Lupa可以用来在python中运行不可信的lua代码吗？

Question

假设我用register_eval=False和一个attribute_filter创建了LuaRuntime，它可以防止访问除几个python函数之外的任何内容。可以安全地假设lua代码不能做os.system("rm -rf *")或类似的事情吗？

Answer 1

通过查看Lupa doc

限制Lua对Python对象的访问

Lupa提供了一种简单的机制来控制对Python对象的访问。每个属性访问都可以通过一个过滤器函数传递，如下所示...

它没有提到任何关于阻止或限制对Lua本身提供的设施的访问。如果没有对LuaRuntime环境做任何其他修改，那么lua脚本确实可以做类似于os.execute("rm -rf *")的事情。

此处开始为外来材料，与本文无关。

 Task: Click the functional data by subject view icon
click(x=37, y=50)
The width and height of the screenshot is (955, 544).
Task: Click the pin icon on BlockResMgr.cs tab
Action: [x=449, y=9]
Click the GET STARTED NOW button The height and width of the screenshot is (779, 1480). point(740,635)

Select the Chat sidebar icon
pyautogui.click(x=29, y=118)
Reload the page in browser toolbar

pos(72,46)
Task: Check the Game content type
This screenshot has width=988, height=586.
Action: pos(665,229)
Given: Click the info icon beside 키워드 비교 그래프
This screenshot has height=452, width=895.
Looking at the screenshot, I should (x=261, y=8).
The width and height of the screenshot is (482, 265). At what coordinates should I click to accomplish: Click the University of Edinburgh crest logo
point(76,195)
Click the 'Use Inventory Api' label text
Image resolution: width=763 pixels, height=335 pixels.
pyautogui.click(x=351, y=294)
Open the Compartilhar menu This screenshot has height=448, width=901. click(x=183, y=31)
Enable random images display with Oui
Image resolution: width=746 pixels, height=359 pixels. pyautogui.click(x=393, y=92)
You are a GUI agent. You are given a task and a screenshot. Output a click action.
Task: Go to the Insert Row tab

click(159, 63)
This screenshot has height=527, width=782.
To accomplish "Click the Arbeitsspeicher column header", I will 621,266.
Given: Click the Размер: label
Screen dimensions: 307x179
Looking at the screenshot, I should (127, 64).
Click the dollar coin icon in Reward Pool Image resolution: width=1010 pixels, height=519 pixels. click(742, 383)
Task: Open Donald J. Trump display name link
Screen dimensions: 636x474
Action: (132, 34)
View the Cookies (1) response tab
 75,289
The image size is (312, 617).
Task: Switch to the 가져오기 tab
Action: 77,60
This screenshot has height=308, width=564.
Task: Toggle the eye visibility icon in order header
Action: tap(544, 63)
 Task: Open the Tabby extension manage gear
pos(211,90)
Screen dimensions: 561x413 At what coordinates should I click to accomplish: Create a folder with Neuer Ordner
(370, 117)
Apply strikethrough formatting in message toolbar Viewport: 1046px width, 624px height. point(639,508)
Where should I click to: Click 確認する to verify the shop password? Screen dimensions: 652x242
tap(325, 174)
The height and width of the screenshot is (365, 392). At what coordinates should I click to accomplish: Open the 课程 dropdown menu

要控制lua脚本在哪种环境中工作，可以在运行脚本之前使用setfenv和getfenv对脚本进行沙箱保护。例如：

import lupa
L = lupa.LuaRuntime()
sandbox = L.eval("{}")
setfenv = L.eval("setfenv")

sandbox.print   = L.globals().print
sandbox.math    = L.globals().math
sandbox.string  = L.globals().string
sandbox.foobar  = foobar
# etc...

setfenv(0, sandbox)

现在，执行类似于L.execute("os.execute('rm -rf *')")的操作将导致脚本错误。